Respite care providers have the competency and support needed to provide temporary care services and meet the needs of individuals and families.
Competency can be demonstrated through education, training, or experience. Support can be provided through supervision or other learning activities to improve understanding or skill development in specific areas.
All elements or requirements outlined in the standard are evident in practice, as indicated by full implementation of the practices outlined in the Practice Standards.
Practices are basically sound but there is room for improvement, as noted in the ratings for the Practice Standards; e.g.,
With some exceptions, staff (direct service providers, supervisors, and program managers) possess the required qualifications, including education, experience, training, skills, temperament, etc., but the integrity of the service is not compromised; or
Supervisors provide additional support and oversight, as needed, to the few staff without the listed qualifications; or
Most staff who do not meet educational requirements are seeking to obtain them; or
With few exceptions, staff have received required training, including applicable specialized training; or
Training curricula are not fully developed or lack depth; or
Training documentation is consistently maintained and kept up-to-date with some exceptions; or
A substantial number of supervisors meet the requirements of the standard, and the organization provides training and/or consultation to improve competencies when needed; or
With few exceptions, caseload sizes are consistently maintained as required by the standards or as required by internal policy when caseload has not been set by a standard; or
Workloads are such that staff can effectively accomplish their assigned tasks and provide quality services and are adjusted as necessary; or
Specialized services are obtained as required by the standards.
Practice requires significant improvement, as noted in the ratings for the Practice Standards.
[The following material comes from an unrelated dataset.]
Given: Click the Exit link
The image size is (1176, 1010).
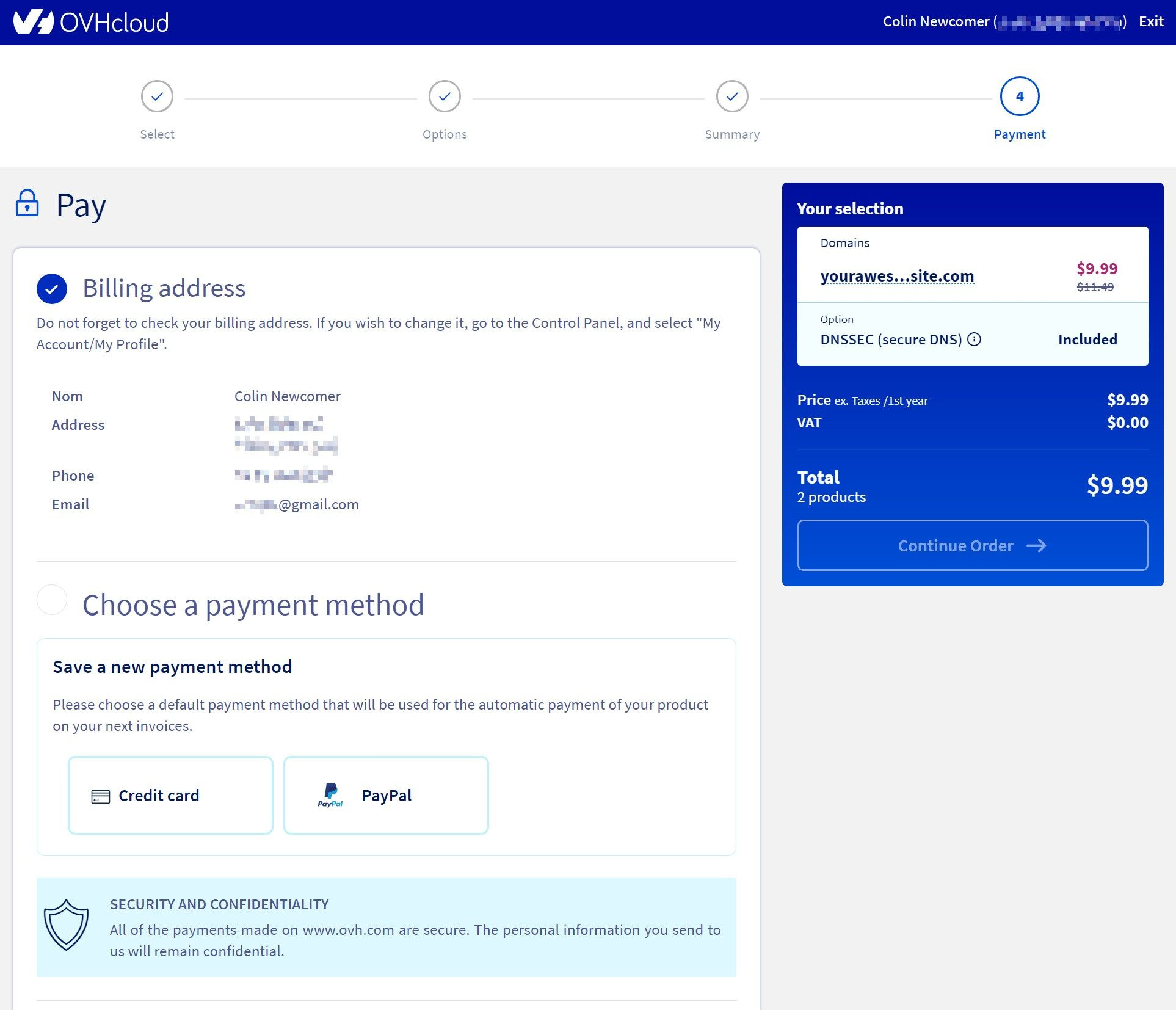Looking at the screenshot, I should pos(1150,21).
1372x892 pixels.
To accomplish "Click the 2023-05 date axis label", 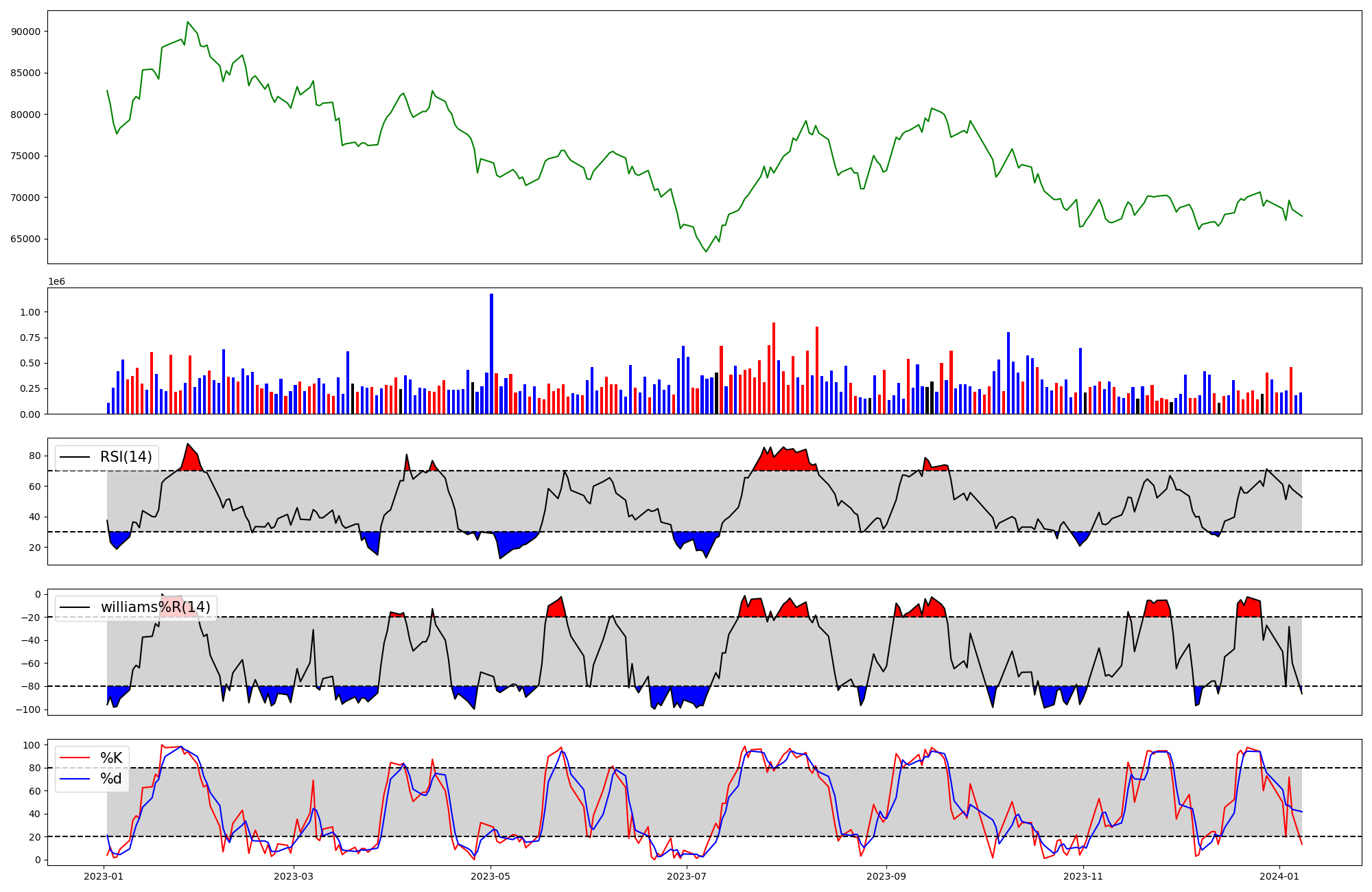I will click(491, 876).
Service quality or program functioning may be compromised; e.g.,
A significant number of staff (direct service providers, supervisors, and program managers) do not possess the required qualifications, including education, experience, training, skills, temperament, etc.; and as a result, the integrity of the service may be compromised; or
Job descriptions typically do not reflect the requirements of the standards, and/or hiring practices do not document efforts to hire staff with required qualifications when vacancies occur; or
Supervisors do not typically provide additional support and oversight to staff without the listed qualifications; or
A significant number of staff have not received required training, including applicable specialized training; or
Training documentation is poorly maintained; or
A significant number of supervisors do not meet the requirements of the standard, and the organization makes little effort to provide training and/or consultation to improve competencies; or
There are numerous instances where caseload sizes exceed the standards' requirements or the requirements of internal policy when a caseload size is not set by the standard; or
Workloads are excessive, and the integrity of the service may be compromised; or
Specialized staff are typically not retained as required and/or many do not possess the required qualifications; or
Specialized services are infrequently obtained as required by the standards.
Implementation of the standard is minimal or there is no evidence of implementation at all, as noted in the ratings for the Practice Standards.
Table of contents of training curricula
Procedures for health evaluations
Procedures or other documentation relevant to continuity of care and case assignment
Documentation tracking staff completion of required trainings and/or competencies
Sample job descriptions from across relevant job categories
Caseload size requirements set by policy, regulation, or contract, when applicable
Documentation of current caseload size per worker
Interviews may include:
Review personnel files
Respite care providers are trained or demonstrate competency on the following, as appropriate to the services provided:
assessing the need for additional services;
identification of changes in functioning;
identification of medical needs or problems;
use of adaptive equipment, such as braces and wheelchairs;
providing personal care, including lifting techniques; and
determining if a crisis situation is imminent and intervene using appropriate resources.
Supervisors are qualified by:
an advanced degree in social work or a comparable human service field with one year of relevant experience; or
a bachelor's degree in social work or a comparable human service field with two years of relevant experience.
The organization minimizes the number of workers assigned to the client over the course of their contact with the organization by:
assigning a worker at intake or early in the contact; and
avoiding the arbitrary or indiscriminate reassignment of direct service personnel.
There is at least one person certified in basic first aid and CPR on duty at each program site, at any time the program is in operation.
Personnel and respite care providers that provide personal care or basic health services receive a health evaluation prior to providing care to determine their ability to perform the essential functions of the job, with or without reasonable accommodation.
While a physical examination is preferred, personnel should receive a general health screening performed by a qualified medical practitioner, provided that the screening addresses communicable diseases.
NA The program is not designed to serve individuals with personal care or health services needs.
Respite care providers sign a statement agreeing to refrain from the use of corporal punishment and degrading treatment, and receive training and support to promote positive behavior and implement appropriate discipline techniques.
Respite care providers are screened and approved prior to having contact with families to ensure they are able to provide the type of care needed, and screenings include:
a criminal record and abuse registry check for all adults living in the provider’s home; and
relevant caregiving experience.
When a finding of child or adult abuse, neglect, or exploitation is indicated, guidelines should be used to determine the appropriateness of provider responsibilities.
Element (a) is only applicable if respite care is delivered in the provider's home.
Employee workloads support the achievement of client outcomes and are regularly reviewed.